**Problem details**
Among the lines of the records, please find those that contain the word "will" and copy them.

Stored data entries
*** Block opens ***

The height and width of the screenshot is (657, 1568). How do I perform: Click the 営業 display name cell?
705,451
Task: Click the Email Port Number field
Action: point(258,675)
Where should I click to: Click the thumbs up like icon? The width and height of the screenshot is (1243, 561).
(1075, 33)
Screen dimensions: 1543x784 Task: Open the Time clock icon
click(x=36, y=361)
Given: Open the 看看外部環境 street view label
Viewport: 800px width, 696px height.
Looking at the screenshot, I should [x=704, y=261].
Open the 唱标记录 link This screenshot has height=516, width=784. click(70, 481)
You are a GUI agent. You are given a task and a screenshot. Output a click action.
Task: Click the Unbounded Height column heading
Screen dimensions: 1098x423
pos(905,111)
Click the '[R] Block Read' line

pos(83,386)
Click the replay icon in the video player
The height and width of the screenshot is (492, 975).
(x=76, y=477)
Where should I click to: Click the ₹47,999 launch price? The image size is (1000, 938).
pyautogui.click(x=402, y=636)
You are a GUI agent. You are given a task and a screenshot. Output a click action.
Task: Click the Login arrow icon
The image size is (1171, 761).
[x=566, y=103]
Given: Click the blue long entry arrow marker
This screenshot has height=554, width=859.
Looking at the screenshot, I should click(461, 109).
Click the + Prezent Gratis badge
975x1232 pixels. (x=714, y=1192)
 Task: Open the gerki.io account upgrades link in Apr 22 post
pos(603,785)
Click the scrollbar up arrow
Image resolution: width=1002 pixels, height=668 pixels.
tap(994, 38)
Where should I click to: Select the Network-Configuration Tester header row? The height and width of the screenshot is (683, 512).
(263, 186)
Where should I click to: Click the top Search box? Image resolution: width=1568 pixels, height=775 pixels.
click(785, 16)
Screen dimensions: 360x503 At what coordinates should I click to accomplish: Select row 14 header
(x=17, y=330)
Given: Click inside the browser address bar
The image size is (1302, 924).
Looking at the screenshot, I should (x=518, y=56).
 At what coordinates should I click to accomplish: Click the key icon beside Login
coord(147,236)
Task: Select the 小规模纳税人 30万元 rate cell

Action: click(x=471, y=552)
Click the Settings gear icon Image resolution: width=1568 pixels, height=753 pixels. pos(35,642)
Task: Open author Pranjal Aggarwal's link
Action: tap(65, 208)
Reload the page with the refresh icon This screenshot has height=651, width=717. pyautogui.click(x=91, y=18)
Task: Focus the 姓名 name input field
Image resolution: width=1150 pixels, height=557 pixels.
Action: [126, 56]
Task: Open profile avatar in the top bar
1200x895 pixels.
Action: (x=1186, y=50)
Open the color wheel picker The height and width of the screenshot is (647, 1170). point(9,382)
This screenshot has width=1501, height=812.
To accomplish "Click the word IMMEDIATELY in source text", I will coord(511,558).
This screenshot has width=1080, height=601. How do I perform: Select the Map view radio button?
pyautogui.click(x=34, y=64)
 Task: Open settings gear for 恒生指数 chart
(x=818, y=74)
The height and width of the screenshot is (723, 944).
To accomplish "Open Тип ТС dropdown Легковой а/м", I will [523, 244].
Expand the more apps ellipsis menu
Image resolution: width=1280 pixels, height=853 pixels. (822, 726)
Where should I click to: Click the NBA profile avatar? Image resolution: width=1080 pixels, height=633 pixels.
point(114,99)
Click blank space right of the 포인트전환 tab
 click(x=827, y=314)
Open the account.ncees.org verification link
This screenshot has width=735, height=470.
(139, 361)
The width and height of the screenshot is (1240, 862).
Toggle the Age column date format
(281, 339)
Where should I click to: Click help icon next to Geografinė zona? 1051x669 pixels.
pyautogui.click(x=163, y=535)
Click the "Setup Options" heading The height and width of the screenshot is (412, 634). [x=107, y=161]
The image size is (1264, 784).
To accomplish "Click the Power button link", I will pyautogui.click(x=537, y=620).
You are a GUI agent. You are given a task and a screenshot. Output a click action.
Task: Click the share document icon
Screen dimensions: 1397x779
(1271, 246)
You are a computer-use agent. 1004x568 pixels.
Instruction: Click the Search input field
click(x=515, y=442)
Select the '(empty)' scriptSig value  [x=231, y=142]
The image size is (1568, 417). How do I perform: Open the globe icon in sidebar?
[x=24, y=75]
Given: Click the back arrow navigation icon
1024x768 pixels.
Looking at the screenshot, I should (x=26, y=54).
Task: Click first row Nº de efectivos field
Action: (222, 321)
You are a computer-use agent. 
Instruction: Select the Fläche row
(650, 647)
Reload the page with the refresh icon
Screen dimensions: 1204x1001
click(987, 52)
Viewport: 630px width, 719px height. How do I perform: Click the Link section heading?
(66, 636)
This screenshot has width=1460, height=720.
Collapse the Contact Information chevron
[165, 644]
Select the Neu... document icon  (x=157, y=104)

*** Block closes ***

**Task solution**
To accomplish "Click the word IMMEDIATELY in source text", I will coord(511,558).
To accomplish "Open Тип ТС dropdown Легковой а/м", I will [523, 244].
To accomplish "Click the Power button link", I will pyautogui.click(x=537, y=620).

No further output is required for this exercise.